Operou-se um verdadeiro milagre e, sob a influência dessa transformação, outra se deu, a dos
costumes, assumindo outra fisionomia a vida da cidade. Apareceram os automóveis, cujo número se calcula hoje em cerca de 2.000. A cidade, enfim,
começou a viver outra vida, adequada ao novo cenário onde se enquadrava.
Em outro ramo administrativo não menos importante, outro homem de atividade operava eficazmente,
prestando relevantes serviços à cidade e promovendo a própria imortalidade: o dr. Oswaldo Cruz.
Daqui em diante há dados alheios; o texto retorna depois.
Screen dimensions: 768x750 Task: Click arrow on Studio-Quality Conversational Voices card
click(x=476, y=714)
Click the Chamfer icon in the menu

Coube-lhe a parte de saneamento por medidas
enérgicas de profilaxia e de higiene que, se a princípio encontraram a resistência de espíritos atrasados, logo depois receberam aplausos calorosos,
diante dos seus resultados contra a febre amarela que assolava a cidade periodicamente, fazendo inúmeras vítimas, e outras epidemias, resultados
então eloqüentemente expressos no decrescimento dos coeficientes de mortalidade. O serviço de higiene modelar estabelecido limpou a cidade, cuja
fama de salubridade é hoje mundial, como também, nos centros científicos, a do célebre higienista brasileiro.
Acompanhando a transformação da cidade e a sugestão dos palácios que o governo levantava para a
instalação de muitos de seus serviços, a reconstrução civil fez prodígios, em edifícios púbicos, como já em residências particulares e nas casas
para o comércio. Tornou-se como ponto de honra que cada comerciante fizesse a sua instalação à altura de sua importância.
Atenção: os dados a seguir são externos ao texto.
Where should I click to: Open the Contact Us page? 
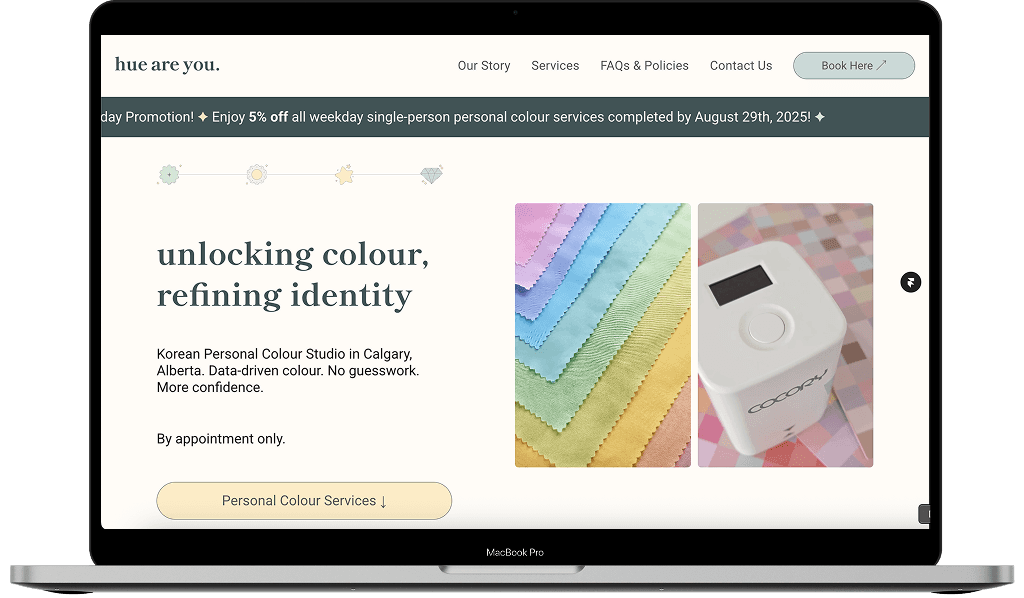click(741, 65)
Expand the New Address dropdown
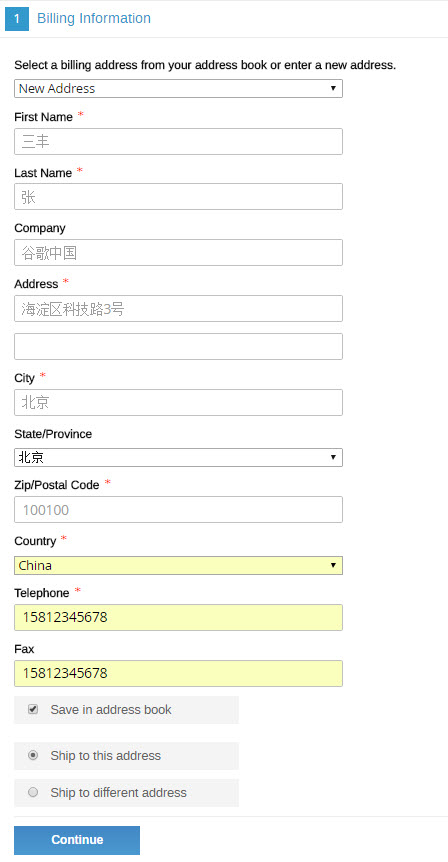The height and width of the screenshot is (862, 448). [178, 89]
O rápido desenvolvimento da cidade é demonstrado pelo fato de que, só durante o ano de 1911, nada
menos de 2.615 casas novas foram construídas. Na primeira metade de 1912, os impostos de transferência de propriedade renderam mais de 1.500:000$ e
o imposto predial cerca de 7.300:000$, o que representa um aumento de 12% em comparação com o mesmo período de 1910. A receita total para o primeiro
semestre de 1912 mostra um aumento de 24,2%.
Como medida complementar, a iluminação pública foi consideravelmente aumentada, sendo o gás
auxiliado pela eletricidade de que há lâmpadas já instaladas numa enorme zona da cidade. A instalação ainda não abrange todo o perímetro urbano, mas
já o Rio de Janeiro passa por ser a cidade mais bem iluminada do mundo. Já estão providos desse sistema de iluminação não só o centro da cidade como
muitos bairros. A iluminação pública em 1911 custou mais de 1.993:000$ para a iluminação a gás e 1.605:000$ para a iluminação elétrica.
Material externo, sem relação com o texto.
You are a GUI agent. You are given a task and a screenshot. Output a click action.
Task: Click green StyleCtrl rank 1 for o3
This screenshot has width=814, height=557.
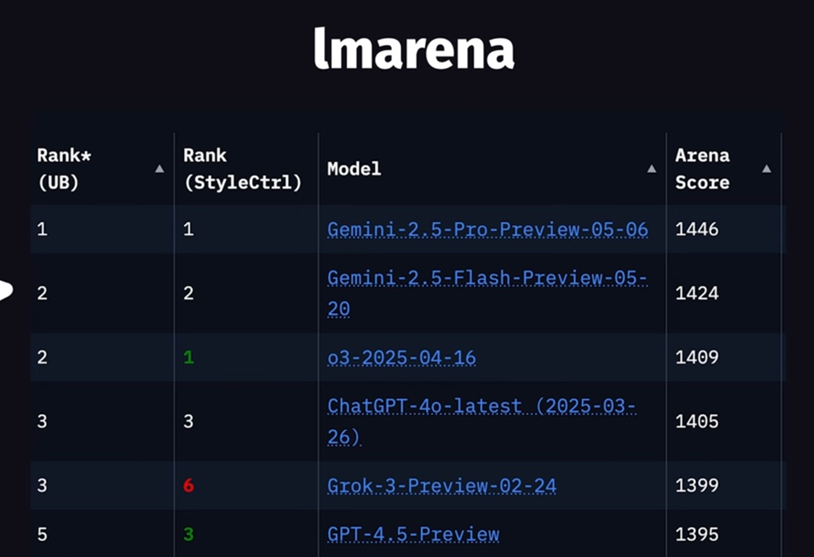pyautogui.click(x=189, y=358)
Simultaneamente com esses melhoramentos, ficou pronto um grande viaduto que atravessa uma parte da
cidade e passa sobre a Avenida do Mangue. É todo em cimento armado e serve para a passagem dos trens que, outrora, cortando o nível das ruas que
atravancavam o trânsito, o interrompia. Todos os bairros foram beneficiados, ou com a reforma do calçamento a pedra granítica, ou com a aplicação do
asfalto, que constitui juá o calçamento de vastíssima zona da cidade.
Avenida Beira Mar
Foto publicada com o texto, página 485. Clique >>aqui<< ou na
imagem para ampliá-la
Arrabaldes, ruas, praças e sítios pitorescos - Entrando na
descrição detalhada da cidade, convém destacar a rua histórica, por excelência, do Rio de Janeiro, pela sua antiguidade, pelas suas tradições, pela
sua influência na civilização carioca e pelo papel que sempre desempenhou os fatos capitais da vida da cidade. É a Rua do Ouvidor. A sua criação é
contemporânea da fundação da cidade, pois data também do século XVI. A esse tempo, a principal via de comunicação era o caminho naturalmente feito
pela evolução do Rio de Janeiro, que, descendo o Morro do Castelo, tomou a direção do Morro de S. Bento. A esse caminho, foi dado o nome de Rua
Direita, que conservou durante séculos, mudando depois para Primeiro de Março, tomando o nome de Rua da Misericórdia o seu início próximo ao
Castelo. Essa rua atravessa o espaço compreendido entre dois morros, através de alagadiços, a alguns metros do litoral.
Do mar, entre o Mercado e a Alfândega, teve início a Rua do Ouvidor, uma das primeiras, senão a
primeira via de penetração no interior da cidade, cortando, logo ao nascer, em ângulo reto, a Rua Direita. Chamava-se então "Desvio do Mar". O nome
que ainda conserva, apesar de várias tentativas para lh'o mudarem, sem que o povo se habituasse à crisma, é devido à residência, nela, de um ouvidor
(alta autoridade judiciária do tempo) em um sobrado que há poucos ano ainda existia. Nela se instalaram os mais importantes estabelecimentos
comerciais da cidade, hotéis que gozaram de grande fama no seu tempo e cafés, quase todos esses negócios mantidos por franceses que tiveram grande
influência e decisiva colaboração nos primeiros progressos da cidade, pertencendo-lhes, então, a maior porção do comércio carioca.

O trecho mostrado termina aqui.